### DATA SHOWN
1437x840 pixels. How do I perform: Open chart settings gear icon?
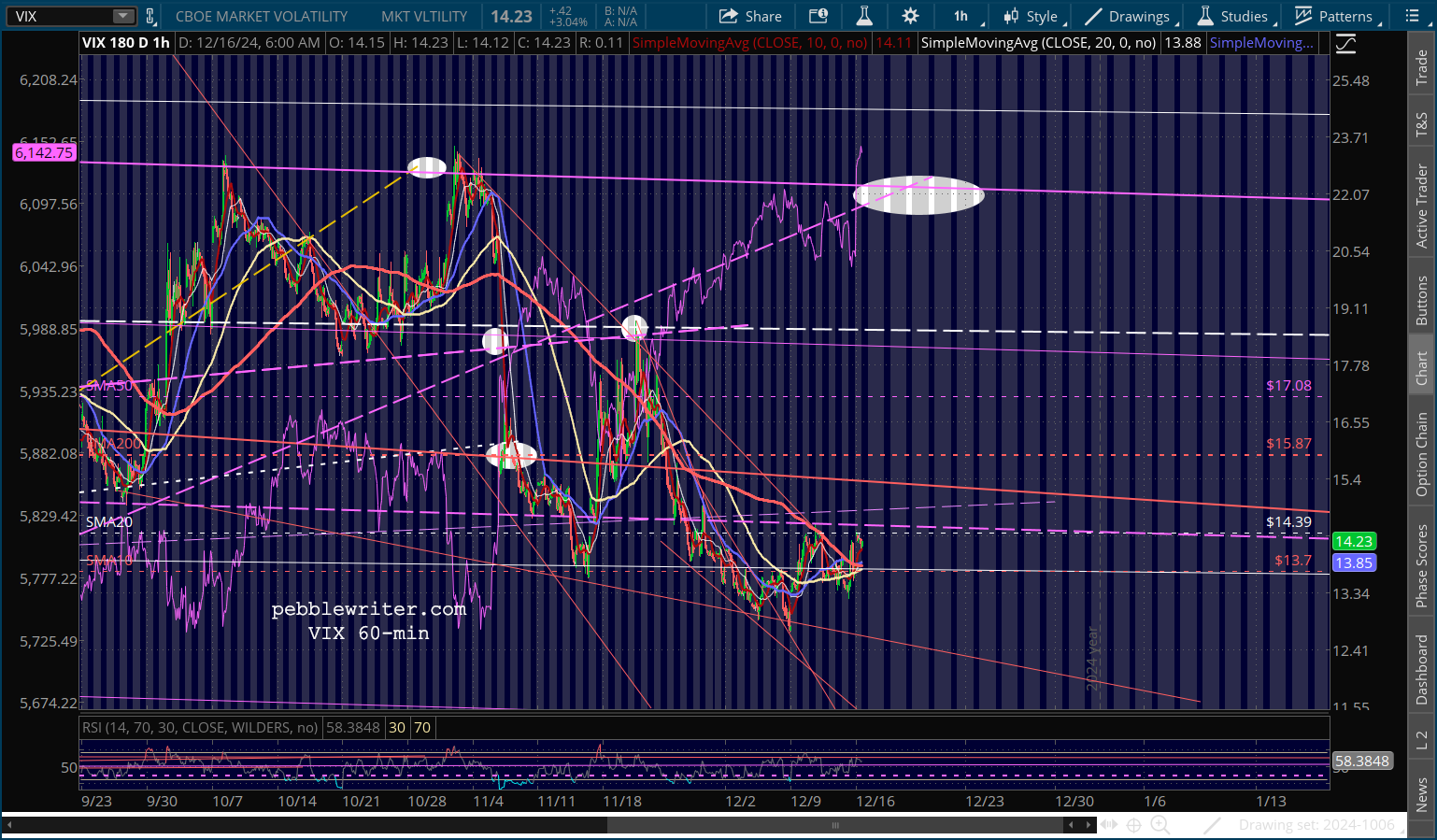[x=910, y=16]
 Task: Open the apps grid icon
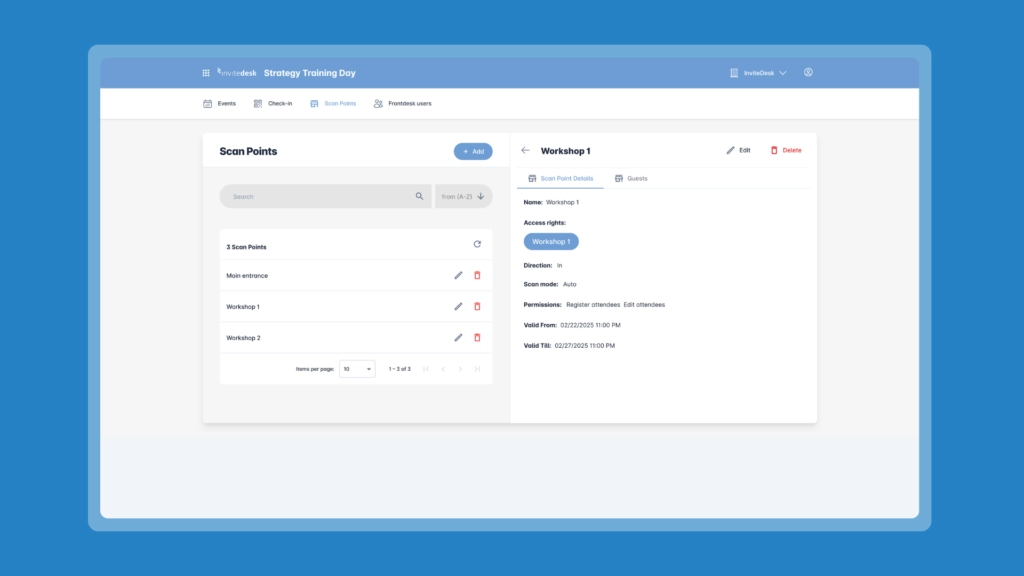206,73
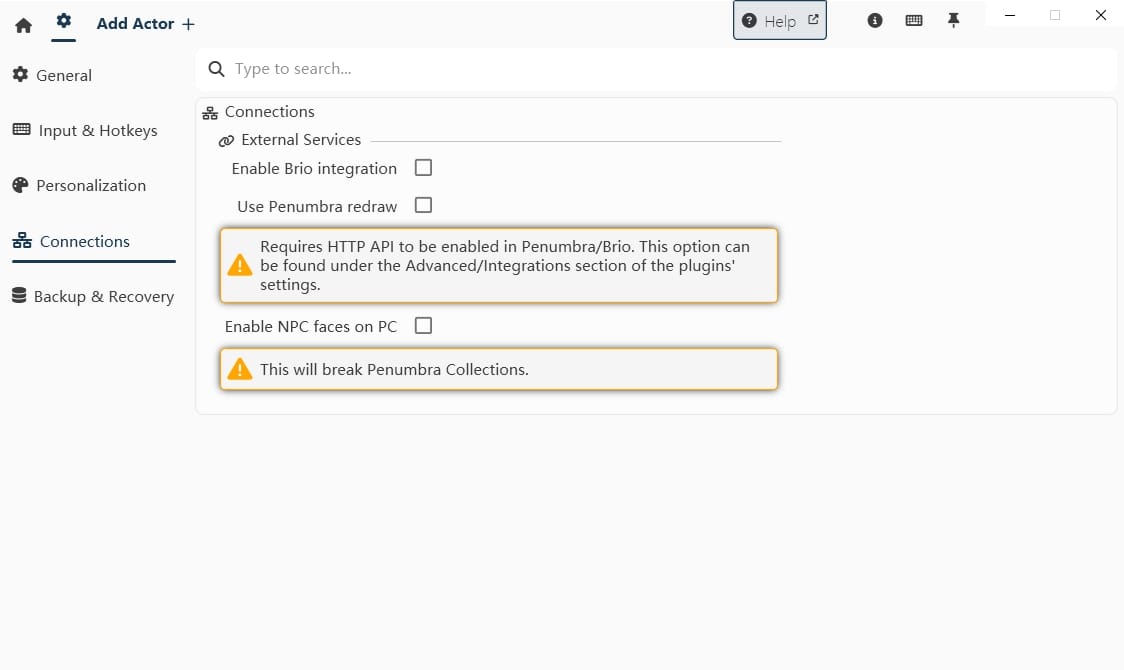Select the Connections sidebar item
1124x670 pixels.
click(x=84, y=241)
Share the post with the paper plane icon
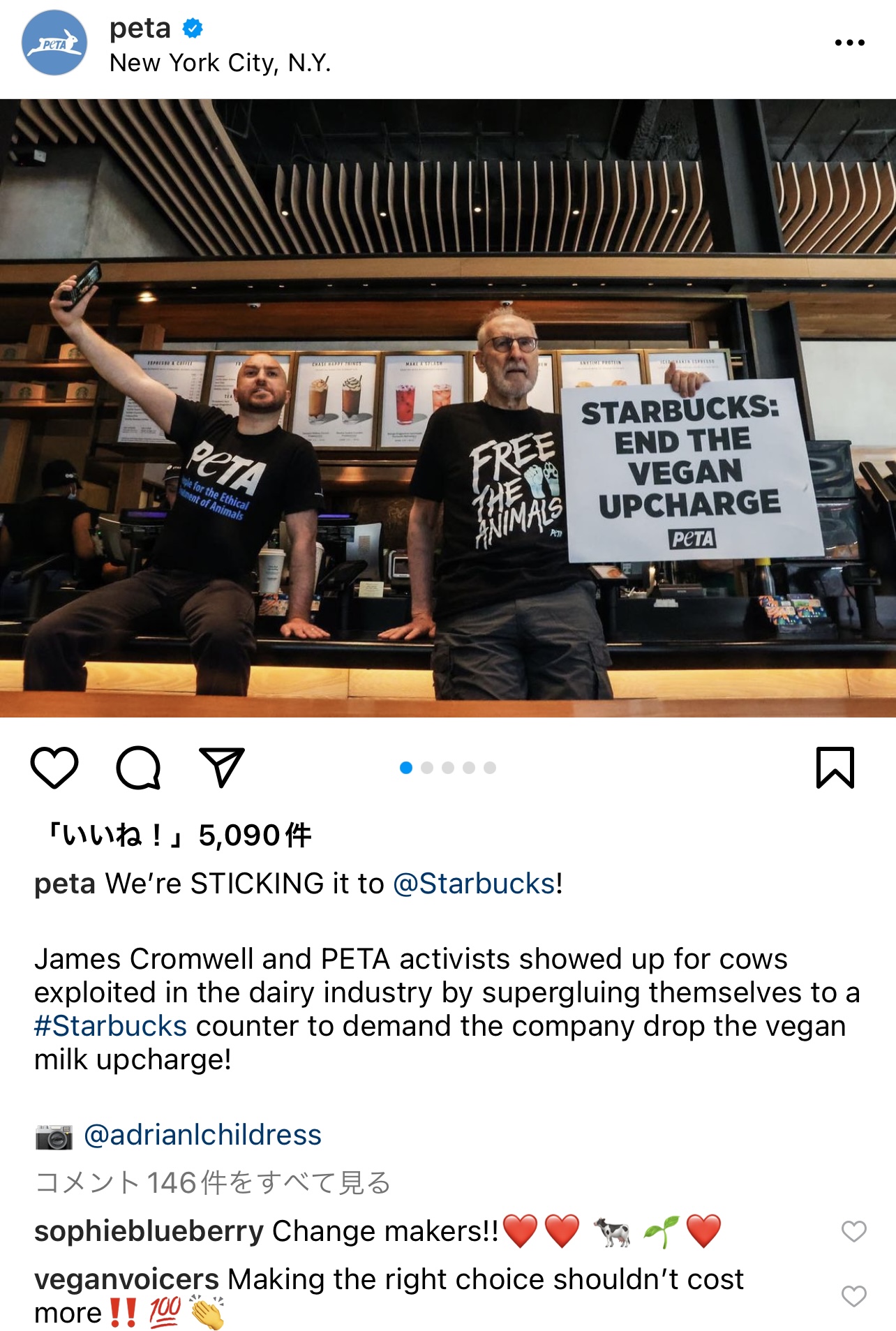Viewport: 896px width, 1331px height. pos(222,767)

### STATED EXERCISE
Tally the lines of the records that contain the string "pixels", with case counting. Reply with the number alone.

### TASK SOLUTION
2